## anonymous 5 years ago LOKI!!!!!! HELPPPPPPP :P

1. anonymous

LOL!

2. anonymous

shut up lololol

3. anonymous

alright =P ^=^

4. anonymous

he isint helping -/-

5. anonymous

he's prolly drinking, eating , helping the gf or day dreaming lol

6. anonymous

lmao

7. anonymous

that's loki :) lol

8. anonymous

I wish if there was a nudge button here to nudge the person you want to talk to :(

9. anonymous

it would really help

10. anonymous

i dont think anyone else here can do differential equations :(

11. anonymous

lol, loki is here =D

12. anonymous

Where's your initial condition?

13. anonymous

LOKI

14. anonymous

Hello

15. anonymous

its 0,1

16. anonymous

y(0)=1

17. anonymous

okay, give me a few minutes to sort out something

18. anonymous

What don't you get?

19. anonymous

lemmy upload a pic

20. anonymous

21. anonymous

you actualy took REAL pics, wow

22. anonymous

and my other option was... fake ones?

23. anonymous

lol

24. anonymous

well... it is just that you are the first person I see taking photos of your exercises and uploading them here, but no, you had no other options...

25. anonymous

You don't think they just want you to solve the equation exactly for comparison? Family of solutions is all solutions with the constant intact.

26. anonymous

Because for Euler's Method to work, you need a seed point.

27. anonymous

i cant techniclly solve the equation, i do know other techniques of diff equation solving but i am supposed to, at the current point in time, know nothing more than eulers approximation and separation of variables

28. anonymous

i believe the seen point in 0,1

29. anonymous

then again i have no idea what a seed point is

30. anonymous

yeah, you can use sep. vars. to solve this. You end up with $x^2-y^2=c$which is a family of hyperbola.

31. anonymous

Seed point here is y(0)=1

32. anonymous

hows you get x2-y2-c?????

33. anonymous

If you look at that curve, you'll see that, when x=0, you have$0-(y(0))^2=c \rightarrow y(0)=\pm \sqrt{-c}$as a different seed.

34. anonymous

The c would be less than or equal to zero (real solutions here).

35. anonymous

where did that whole formula come from? O.o

36. anonymous

$\frac{dy}{dx}=\frac{x}{y}\rightarrow y dy = x dx \rightarrow \frac{y^2}{2}=\frac{x^2}{2}+c \rightarrow x^2-y^2=c$

37. anonymous

From this ^^

38. anonymous

oh wow... separation of variables does work on this one... ive been confusing this with the last problem which was y'=x-y where seoaration doesnt work -.-

39. anonymous

Basically, then, since the family of curves is defined by c, you can pick your y(0) to generate a new hyperbola within the family.

40. anonymous

that was a big waste of time -.-

41. anonymous

Your point would be (0,A) where A is 'Arman's choice'.

42. anonymous

You panicked.

43. anonymous

I myself have actually learned something ._. thank you loki

44. anonymous

np sstarica :)

45. anonymous

^_^ alright, off to bed soon, good night :)

46. anonymous

night

47. anonymous

isisnt it like midnight for u guys?

48. anonymous

1:35 am

49. anonymous

So you right with this one now?

50. anonymous

k arman, i gotta go...my eyes are burning. see you round ;)

51. anonymous

my bad for not replying, i was grpahing it ><

→ PROBLEMS TO WORK ON
[a] Reproduce the passage of the forum thread starting with "oh wow... separation" and going on through "is 'Arman's choice'.".
[b] According to the forum thread, what is the seed point for this problem?

→ PROVIDED DATA
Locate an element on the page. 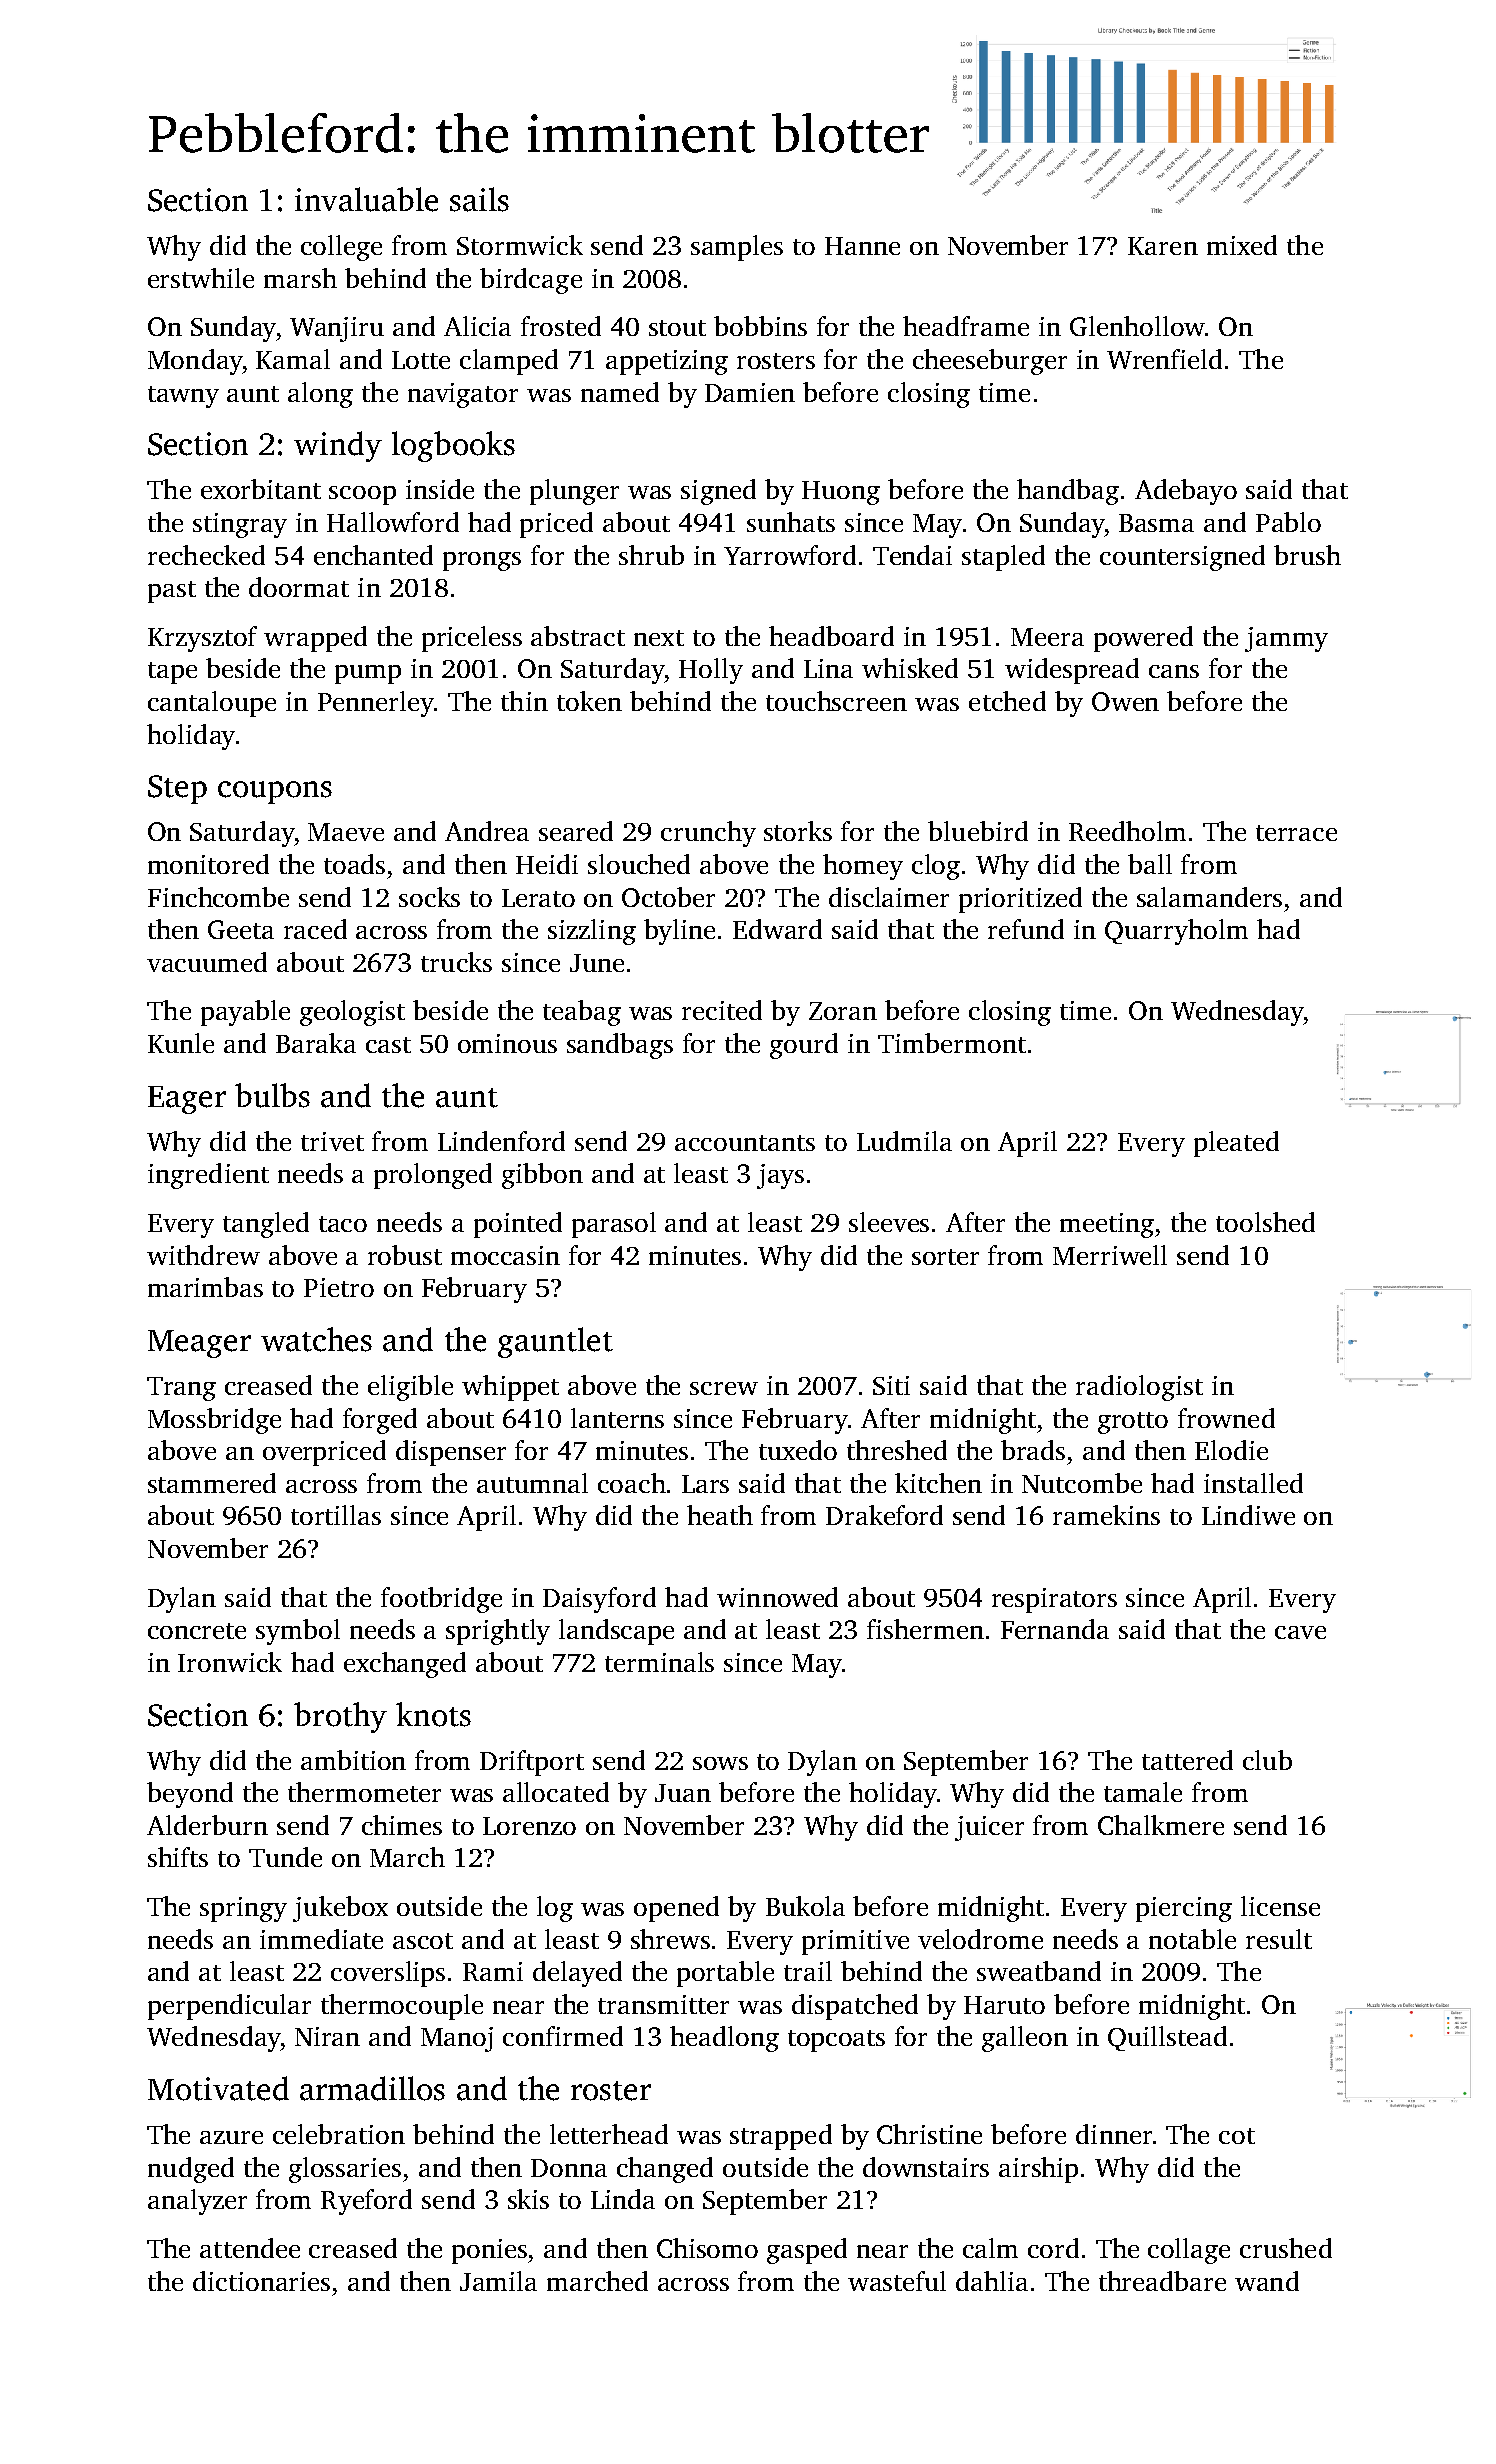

→ RESULTS OF THE EXERCISE
[a]
oh wow... separation of variables does work on this one... ive been confusing this with the last problem which was y'=x-y where seoaration doesnt work -.-

39. anonymous

Basically, then, since the family of curves is defined by c, you can pick your y(0) to generate a new hyperbola within the family.

40. anonymous

that was a big waste of time -.-

41. anonymous

Your point would be (0,A) where A is 'Arman's choice'.

[b] The seed point is y(0)=1.